NFS is served from
labstore1002 as a cold failover server (it needs to be kept off because the shelves do not allow concurrent access to both servers – it is safe to power it on and start it iff labstore1001 is down).
labstore1001 storage is mounted under
/srv, but the NFS export tree is
/exp which is a maintained farm of bind mounts to the appropriate directories in the real store.
/usr/local/sbin/manage-nfs-volumes-daemon manages the exports (analogous on how volumes were managed with gluster) according to what appears in LDAP, invoking
/usr/local/sbin/sync-exports to manage the
/exp mount farm.
NFS exports end up in
/etc/exports.d/*.exports; mounts from the instances are done with puppet by role::labs::instance.
Note that in order for NFS4 to work properly, usernames and groupnames must exist on server and clients; this is achieved by making labstore1001 an LDAP client for the passwd and group databases, which allows it to see the Labs users and service groups.
There is a secondary NFS server,
labstore1003, which has a simple static export file for the Labs's copy of the dumps.
There is also a presentation with slides detailing the architecture of the Labs Storage on Commons.
The database replicas are slaved from the sanitorium to the following hosts in the labsupport net:
labsdb1003. Each of those runs a MariaDB 10 instance on the default port to which every (sanitized) production is copied. In addition, there is a MariaDB running on
labsdb1005 that contains no replicas but is available for general use by Labs users.
labsdb1005 are also, respectively, the postgresql master and slave for OSM.
Credentials for the Labs endusers are generated from
labstore1001 where a daemon, /usr/local/sbin/replica-addusers watches LDAP for new users and creates database credentials. The new password is stored in
/var/cache/dbusers, and configured on all databases with select access to '%_p'.* and full control over 'username_%'.*
As users' homes get created on different projects, the credentials are copied to the users' homes in
replicas.my.cnf from the cache.
Web service of tools is done with a dynamic, per-tool web server that are then dispatched to by the proxy,
tools-webproxy. The nginx proxy matches request URLs with keys stored in a local redis database, mapping them to a grid node and port on the actual labs instances.

▸ **EXERCISE OBJECTIVE**
Please translate this sentence from the Labs storage text above into Spanish: "Note that in order for NFS4 to work properly, usernames and groupnames must exist on server and clients; this is achieved by making labstore1001 an LDAP client for the passwd and group databases, which allows it to see the Labs users and service groups."

▸ **AVAILABLE DATA**
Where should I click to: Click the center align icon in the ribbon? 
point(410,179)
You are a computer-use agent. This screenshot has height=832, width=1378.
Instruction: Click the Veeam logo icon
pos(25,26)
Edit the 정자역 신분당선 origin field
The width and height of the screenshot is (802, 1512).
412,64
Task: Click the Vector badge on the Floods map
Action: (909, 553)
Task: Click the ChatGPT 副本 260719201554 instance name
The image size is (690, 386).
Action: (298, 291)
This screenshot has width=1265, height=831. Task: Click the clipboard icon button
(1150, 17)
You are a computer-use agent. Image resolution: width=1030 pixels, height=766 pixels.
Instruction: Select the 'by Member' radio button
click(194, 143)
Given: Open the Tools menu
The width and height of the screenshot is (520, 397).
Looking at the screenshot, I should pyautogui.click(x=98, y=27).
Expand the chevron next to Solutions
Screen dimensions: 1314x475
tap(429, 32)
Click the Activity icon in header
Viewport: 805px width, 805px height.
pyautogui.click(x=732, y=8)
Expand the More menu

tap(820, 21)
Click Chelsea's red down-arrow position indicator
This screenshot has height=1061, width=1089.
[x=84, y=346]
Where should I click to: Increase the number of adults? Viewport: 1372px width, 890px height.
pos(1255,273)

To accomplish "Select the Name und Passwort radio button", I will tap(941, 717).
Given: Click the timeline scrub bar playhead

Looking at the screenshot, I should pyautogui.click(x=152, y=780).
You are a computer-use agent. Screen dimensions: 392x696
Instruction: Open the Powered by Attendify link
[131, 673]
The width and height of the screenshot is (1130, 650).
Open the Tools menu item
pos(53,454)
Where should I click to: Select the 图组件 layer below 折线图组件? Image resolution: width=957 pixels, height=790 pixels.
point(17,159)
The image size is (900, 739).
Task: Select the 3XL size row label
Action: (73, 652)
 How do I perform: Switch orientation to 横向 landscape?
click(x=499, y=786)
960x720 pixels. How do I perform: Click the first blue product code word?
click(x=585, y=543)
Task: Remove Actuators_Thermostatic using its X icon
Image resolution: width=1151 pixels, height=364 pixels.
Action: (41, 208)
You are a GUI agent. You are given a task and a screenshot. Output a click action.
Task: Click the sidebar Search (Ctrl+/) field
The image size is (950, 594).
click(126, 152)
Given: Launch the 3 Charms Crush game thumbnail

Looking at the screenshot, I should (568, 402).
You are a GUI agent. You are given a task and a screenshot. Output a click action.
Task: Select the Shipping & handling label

▸ **RESPONSE TO THE TASK**
Tenga en cuenta que, para que NFS4 funcione correctamente, los nombres de usuario y de grupo deben existir en el servidor y en los clientes; esto se consigue haciendo que labstore1001 sea un cliente LDAP para las bases de datos passwd y group, lo que le permite ver a los usuarios y los grupos de servicio de Labs.